Notre problème n'est pas simple. L'école d'ingénieurs n'est pas la seule à Genève à prétendre à un diplôme de haute école spécialisée. Le centre horticole de Lullier nous a clairement exprimé son souhait de ne pas rester isolé. L'école des arts décoratifs a également émis le voeu - répété pas plus tard que la semaine dernière - de ne pas rester à l'écart. Que risquons-nous à l'heure actuelle ? Rien du tout ! En effet, nous avons demandé à étudier les modèles et toute modification nécessitera aussi des modifications de lois. Mais je ne peux pas imaginer, Madame la députée, que vous envisagiez très sérieusement qu'un modèle romand puisse être soumis à référendum ! Par contre, des décisions de modifications proposées au parlement pourraient l'être.

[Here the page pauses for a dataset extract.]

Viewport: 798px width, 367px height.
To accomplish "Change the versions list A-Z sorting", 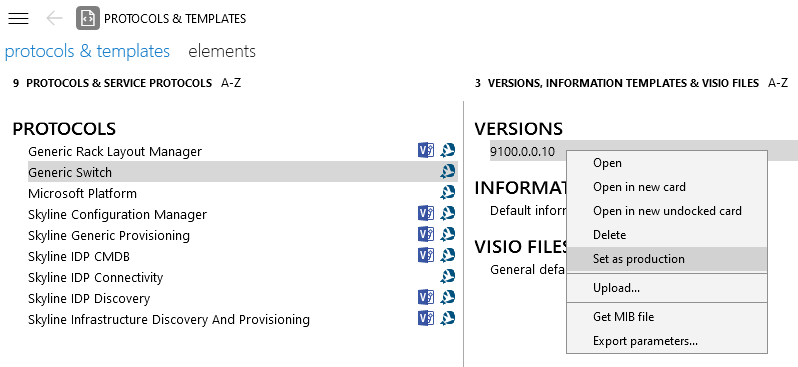I will click(778, 83).
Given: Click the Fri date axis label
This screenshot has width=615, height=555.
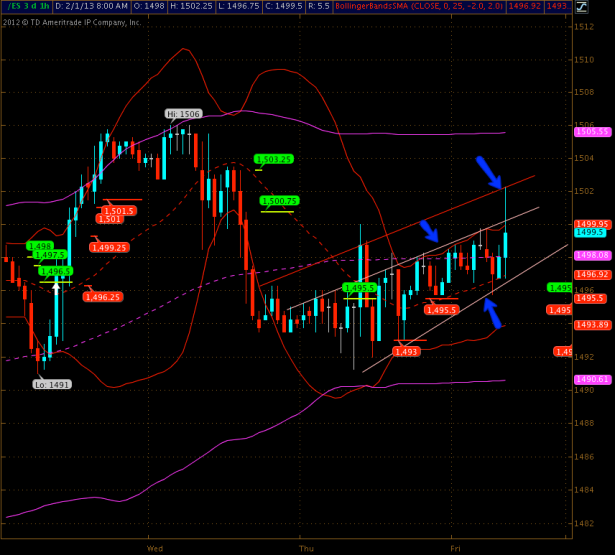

Indépendamment du fait que les chefs de département se rencontreront au mois d'avril, que nous devons rencontrer les syndicats motivés par ces problèmes auparavant et que des travaux sont déjà en cours, je voulais vous dire, en conclusion, que je ne peux pas, en tant que cheffe de département, jouer le rôle qu'a joué M. Blocher lors de la campagne sur l'Espace économique européen. Il faudra rapidement changer de conseillère d'Etat si vous souhaitez que mon rôle se limite à défendre une position genevoise dans une conférence intercantonale sur le plan romand, même si nous avons une école de qualité. Je ne défendrai pas la suite de ce dossier si, par impossible, ce parlement me chargeait d'un tel message ! (Applaudissements.)
Cette interpellation est close.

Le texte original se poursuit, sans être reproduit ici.